Khusus dalam bidang pendidikan nih, menurut Islam, sekolah diposisikan sebagai sarana pertama untuk mengenalkan Allah Swt., akidah Islam, dan sistem hukum Islam, serta mendidik siswa agar paham dan mengerti praktik sistem hukum Islam. Sebab, Islam bukan sekadar ajaran ritual, melainkan sistem hidup yang bersifat ideologis dan politis. Setelah itu, barulah sekolah ditempatkan sebagai wahana untuk menuntut ilmu, sains, dan teknologi untuk memperoleh manfaat dari hasil-hasil temuan dan produk akal manusia berupa industri dan sains.

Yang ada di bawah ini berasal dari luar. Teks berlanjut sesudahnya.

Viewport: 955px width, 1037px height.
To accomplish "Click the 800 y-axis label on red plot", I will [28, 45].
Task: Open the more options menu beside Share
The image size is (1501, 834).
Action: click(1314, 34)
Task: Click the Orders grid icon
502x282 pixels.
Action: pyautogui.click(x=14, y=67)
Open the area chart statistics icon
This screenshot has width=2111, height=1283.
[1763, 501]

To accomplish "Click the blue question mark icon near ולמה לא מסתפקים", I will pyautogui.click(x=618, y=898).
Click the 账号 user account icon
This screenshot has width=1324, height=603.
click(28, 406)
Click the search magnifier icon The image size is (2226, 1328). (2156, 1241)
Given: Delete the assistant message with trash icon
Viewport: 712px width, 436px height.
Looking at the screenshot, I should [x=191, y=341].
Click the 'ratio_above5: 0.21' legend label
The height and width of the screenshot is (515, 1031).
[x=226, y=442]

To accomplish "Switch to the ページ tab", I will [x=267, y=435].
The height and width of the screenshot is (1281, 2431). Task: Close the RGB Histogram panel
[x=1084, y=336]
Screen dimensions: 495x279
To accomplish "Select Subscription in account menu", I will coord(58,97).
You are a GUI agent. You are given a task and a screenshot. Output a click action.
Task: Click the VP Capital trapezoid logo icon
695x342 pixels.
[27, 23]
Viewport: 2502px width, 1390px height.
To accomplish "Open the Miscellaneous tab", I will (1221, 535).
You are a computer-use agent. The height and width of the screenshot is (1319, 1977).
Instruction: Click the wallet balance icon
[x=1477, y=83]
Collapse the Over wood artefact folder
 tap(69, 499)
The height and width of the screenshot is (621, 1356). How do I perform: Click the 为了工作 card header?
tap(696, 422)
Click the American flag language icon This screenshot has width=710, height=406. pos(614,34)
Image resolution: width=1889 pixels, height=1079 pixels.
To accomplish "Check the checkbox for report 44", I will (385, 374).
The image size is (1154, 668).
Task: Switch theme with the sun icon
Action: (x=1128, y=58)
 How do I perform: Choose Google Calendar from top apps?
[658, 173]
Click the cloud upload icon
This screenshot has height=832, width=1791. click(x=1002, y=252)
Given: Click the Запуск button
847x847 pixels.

Dengan demikian, tujuan pendidikan dalam Islam adalah membentuk manusia yang beriman, berilmu, dan tentu saja pandai menghiasi kehidupannya dengan amal shaleh. Lha, kalo sekarang? Duh, Kapitalisme udah menggerus kepribadian kita: akhlak yang rusak, termasuk kualitas penguasaan ilmu pengetahuannya yang kurang bagus. Jadi, kalo masih banyak pelajar yang nggak lulus UAN, tentu kesalahan bukan cuma pada pelajar tersebut, tapi ideologi yang mengatur kehidupan ini yang wajib disalahkan. Itu sebabnya, mending “talak tiga” aja terhadap Kapitalisme, dan ganti dengan Islam.